Open access publications in the SLU publication database

Abstract

Age is a fundamental parameter in biology and fishery science to estimate growth and population parameters. Losing track of time, in the sense of lacking reliable estimates of age and growth creates substantial problems for managing difficult-to-age-species. This thesis explores the use of fish otolith chemistry to improve age determination. Otoliths produce annual growth zones in the form of alternating opaque and translucent rings, corresponding to fast growth in summer and autumn and slow to no growth in winter. For the eastern Baltic cod (EBC), degraded environmental conditions led to a worsening of visual contrast in their otoliths.
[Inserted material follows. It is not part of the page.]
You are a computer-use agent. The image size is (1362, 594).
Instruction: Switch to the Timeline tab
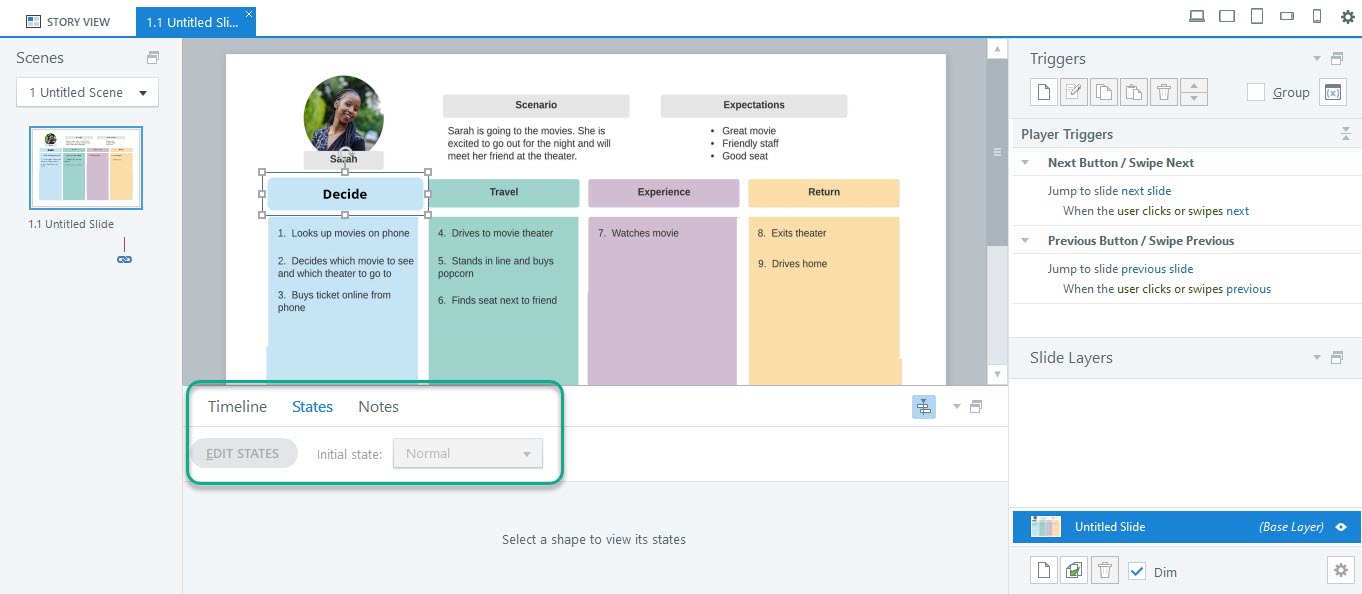pyautogui.click(x=237, y=407)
The EBC served as a model species to test new methods of aging, taking advantage of seasonally driven patterns in otolith chemical constituents. Experiments demonstrated that patterns of physiologically regulated elements significantly improved agreement among untrained chemical readers when compared to experienced readers using standard visual techniques, and that Mg:Ca and P:Ca showed the clearest patterns. Validations demonstrated mechanistic correlation with fish growth, condition, temperature, parasites and proximity to visible winter zones identified by disappearance of daily rings. EBC otoliths from the Stone Age to the present provided historical perspective. Mn:Ca was correlated with hypoxia and water temperature, indicating highest levels in the 2010s. Metabolic status, proxied by Mg:Ca was highest during the 1980s and 1990s, to thereafter decline. Predicted mean length at age by decade showed highest growth in the 1990s and a dramatic decline in the 2010s. The results from this thesis fill crucial knowledge gaps and provide current and historical insights on how EBC biology has changed over time that could improve the management of the threatened population.